But you can’t really do this; the water plants basically just squirt about randomly, and they may occasionally hit another plant, but the possibility of precision just isn’t there. Furthermore, since you can carry the water seeds around and use them yourself, there’s no reason to even care about this (this is exacerbated by the aforementioned fact that you never actually want to plant the water plants. Design is a system; the parts affect each other). It would make a lot more sense if you just couldn’t use the water seeds to hydrate other plants yourself. That way, you would actually have to organize the environment in an intelligent way instead of just stocking up and then poking everything.

And again, this is not just about gameplay: the real problem is that this doesn’t work for the theme. Nature is very much not about manual intervention being required for every little task to succeed. It would have been quite provocative for the game to ultimately reveal that it’s bigger than you, that once you’ve restored the planet’s functions, the majesty of nature takes over and leaves you as just another insignificant individual creature.

mars_research

If we add all this up, we get to the heart of the matter: Waking Mars thinks it’s a video game. There’s actually a lot of other evidence that makes this even more painfully obvious.

You’ve got a life bar and you can technically “die,” although this will almost never happen and it doesn’t actually do anything regardless, since this isn’t an action game. Despite this, there are a couple of pointless “action sequences” that you have to slog through. There’s even selectable difficulty levels, which aren’t prominent, but still: selectable difficulty levels in general are a sign that you don’t know what you’re doing, and it’s particularly bad when they have nothing to do with what the game is actually about.

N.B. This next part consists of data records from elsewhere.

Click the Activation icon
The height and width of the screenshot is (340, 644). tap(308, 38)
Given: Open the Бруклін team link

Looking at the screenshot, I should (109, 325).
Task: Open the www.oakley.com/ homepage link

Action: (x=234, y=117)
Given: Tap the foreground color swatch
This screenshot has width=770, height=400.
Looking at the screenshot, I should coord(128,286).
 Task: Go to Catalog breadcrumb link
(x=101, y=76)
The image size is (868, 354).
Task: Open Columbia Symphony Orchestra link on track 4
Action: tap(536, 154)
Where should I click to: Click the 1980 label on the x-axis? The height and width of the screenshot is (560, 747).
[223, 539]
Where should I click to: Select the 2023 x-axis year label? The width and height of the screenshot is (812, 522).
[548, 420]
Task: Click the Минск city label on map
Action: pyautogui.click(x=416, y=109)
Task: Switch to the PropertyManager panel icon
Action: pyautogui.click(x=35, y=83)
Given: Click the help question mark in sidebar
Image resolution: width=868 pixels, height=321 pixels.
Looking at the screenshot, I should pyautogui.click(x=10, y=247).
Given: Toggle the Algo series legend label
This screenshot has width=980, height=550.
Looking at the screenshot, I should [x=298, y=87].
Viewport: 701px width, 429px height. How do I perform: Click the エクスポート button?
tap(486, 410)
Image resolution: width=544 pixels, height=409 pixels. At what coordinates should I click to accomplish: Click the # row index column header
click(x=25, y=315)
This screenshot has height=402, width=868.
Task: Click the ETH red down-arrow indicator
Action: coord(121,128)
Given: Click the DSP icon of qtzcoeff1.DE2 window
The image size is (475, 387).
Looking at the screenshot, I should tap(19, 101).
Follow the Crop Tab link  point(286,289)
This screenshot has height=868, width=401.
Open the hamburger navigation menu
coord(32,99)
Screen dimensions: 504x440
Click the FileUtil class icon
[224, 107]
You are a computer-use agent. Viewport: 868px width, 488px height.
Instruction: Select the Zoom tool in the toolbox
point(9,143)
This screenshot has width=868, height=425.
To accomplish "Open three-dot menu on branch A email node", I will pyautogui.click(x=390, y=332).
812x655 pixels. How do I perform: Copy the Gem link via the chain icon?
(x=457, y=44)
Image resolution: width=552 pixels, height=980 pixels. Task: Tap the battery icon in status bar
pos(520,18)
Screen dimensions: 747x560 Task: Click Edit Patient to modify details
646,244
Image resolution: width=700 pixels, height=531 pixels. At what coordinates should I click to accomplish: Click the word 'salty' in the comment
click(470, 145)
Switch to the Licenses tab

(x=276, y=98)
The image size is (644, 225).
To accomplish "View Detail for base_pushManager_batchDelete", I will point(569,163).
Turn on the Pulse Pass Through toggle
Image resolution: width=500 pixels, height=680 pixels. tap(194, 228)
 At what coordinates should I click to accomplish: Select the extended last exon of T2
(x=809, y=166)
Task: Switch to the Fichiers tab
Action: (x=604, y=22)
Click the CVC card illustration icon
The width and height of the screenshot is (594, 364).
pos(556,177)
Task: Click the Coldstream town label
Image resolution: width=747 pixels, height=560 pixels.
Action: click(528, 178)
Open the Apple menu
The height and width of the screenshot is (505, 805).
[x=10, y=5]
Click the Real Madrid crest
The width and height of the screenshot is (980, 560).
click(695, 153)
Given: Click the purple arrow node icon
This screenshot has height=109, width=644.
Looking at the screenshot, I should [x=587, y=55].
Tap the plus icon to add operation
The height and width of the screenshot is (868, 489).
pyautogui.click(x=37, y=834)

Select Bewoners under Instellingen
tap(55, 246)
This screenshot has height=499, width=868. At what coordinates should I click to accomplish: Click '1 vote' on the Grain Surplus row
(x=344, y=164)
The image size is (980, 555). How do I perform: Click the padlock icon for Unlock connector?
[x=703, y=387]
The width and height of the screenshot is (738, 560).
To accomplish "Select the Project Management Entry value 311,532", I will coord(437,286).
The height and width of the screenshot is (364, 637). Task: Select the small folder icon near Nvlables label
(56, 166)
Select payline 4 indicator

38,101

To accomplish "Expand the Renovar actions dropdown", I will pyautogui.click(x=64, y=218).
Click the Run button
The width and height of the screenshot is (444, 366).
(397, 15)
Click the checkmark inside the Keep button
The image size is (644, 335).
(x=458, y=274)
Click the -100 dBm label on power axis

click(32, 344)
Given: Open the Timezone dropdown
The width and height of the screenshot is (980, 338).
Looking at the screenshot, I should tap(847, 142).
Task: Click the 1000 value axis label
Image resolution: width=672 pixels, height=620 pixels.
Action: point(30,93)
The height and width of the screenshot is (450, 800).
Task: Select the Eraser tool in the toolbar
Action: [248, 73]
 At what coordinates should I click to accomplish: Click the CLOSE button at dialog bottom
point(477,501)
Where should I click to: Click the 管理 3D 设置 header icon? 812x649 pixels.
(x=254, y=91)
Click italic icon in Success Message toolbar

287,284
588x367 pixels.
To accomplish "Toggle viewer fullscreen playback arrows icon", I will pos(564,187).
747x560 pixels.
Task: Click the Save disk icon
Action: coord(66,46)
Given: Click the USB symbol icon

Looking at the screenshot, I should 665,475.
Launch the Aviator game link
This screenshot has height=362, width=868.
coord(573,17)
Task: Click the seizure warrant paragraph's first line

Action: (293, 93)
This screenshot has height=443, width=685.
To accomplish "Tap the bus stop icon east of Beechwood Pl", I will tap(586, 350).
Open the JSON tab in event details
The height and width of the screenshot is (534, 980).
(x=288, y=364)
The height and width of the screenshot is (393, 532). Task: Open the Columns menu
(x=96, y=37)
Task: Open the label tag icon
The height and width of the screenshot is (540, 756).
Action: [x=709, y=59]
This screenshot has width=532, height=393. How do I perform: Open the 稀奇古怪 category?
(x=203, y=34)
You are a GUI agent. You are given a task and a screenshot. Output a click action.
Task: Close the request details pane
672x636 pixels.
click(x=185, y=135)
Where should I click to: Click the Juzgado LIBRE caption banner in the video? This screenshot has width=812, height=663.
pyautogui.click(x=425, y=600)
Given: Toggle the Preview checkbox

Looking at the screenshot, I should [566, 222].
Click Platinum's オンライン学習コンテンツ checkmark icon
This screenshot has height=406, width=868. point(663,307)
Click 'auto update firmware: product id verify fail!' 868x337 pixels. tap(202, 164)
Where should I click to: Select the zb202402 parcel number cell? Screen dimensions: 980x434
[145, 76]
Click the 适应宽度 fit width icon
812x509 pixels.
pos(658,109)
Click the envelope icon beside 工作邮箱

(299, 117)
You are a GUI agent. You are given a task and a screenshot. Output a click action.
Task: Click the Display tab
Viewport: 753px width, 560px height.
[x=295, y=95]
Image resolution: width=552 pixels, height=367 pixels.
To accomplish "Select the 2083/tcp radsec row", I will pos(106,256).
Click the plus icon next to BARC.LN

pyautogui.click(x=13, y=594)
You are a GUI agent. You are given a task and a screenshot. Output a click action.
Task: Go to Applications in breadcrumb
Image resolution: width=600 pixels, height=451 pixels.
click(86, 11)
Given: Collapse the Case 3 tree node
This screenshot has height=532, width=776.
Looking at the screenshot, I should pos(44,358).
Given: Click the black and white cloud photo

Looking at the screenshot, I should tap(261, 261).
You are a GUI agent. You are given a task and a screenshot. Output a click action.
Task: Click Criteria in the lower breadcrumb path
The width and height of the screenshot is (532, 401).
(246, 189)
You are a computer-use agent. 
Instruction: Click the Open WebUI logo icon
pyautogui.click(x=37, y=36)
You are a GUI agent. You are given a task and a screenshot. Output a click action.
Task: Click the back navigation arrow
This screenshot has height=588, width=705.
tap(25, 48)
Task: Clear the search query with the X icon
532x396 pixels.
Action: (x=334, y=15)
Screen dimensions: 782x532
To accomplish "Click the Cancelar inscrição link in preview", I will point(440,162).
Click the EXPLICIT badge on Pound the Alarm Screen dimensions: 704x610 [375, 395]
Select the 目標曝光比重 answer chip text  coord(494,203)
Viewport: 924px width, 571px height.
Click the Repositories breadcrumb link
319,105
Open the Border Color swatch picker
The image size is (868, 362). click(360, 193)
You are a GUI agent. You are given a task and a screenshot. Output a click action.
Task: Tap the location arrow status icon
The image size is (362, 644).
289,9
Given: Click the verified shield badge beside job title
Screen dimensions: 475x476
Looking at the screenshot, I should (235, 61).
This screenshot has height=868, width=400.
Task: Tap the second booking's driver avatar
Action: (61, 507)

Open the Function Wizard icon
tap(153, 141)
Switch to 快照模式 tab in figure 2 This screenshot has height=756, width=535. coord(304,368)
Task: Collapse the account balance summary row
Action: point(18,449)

You get an achievement for “fully researching” each life form, which is exactly how actual discovery does not work. The essence of discovery is not knowing what’s still out there to find. Crossing items off of a checklist is the opposite of a revelation.

The story is established through tons of bland dialog between two talking heads. This is unnecessary, because, as mentioned, the point of the game is that you’re gradually discovering things for yourself. Pretty much none of the dialogue is at all helpful or interesting (as much as I hate to be snide, the fact that the game credits Wikipedia pretty much tells you everything you need to know about the discourse level, science-wise). Also, a very large amount of the dialogue is from an A.I. with the “joke” that it talks like a poorly coded chatbot, which gets old after about four lines and is also an obvious excuse to avoid having to do any real writing. I will mention that the two human characters in the game are a Chinese man and an African woman, which is nice, except that the former is wooden and pensive while the latter is gabby and emotional. You don’t really get points for diversity when your characters are just flat stereotypes.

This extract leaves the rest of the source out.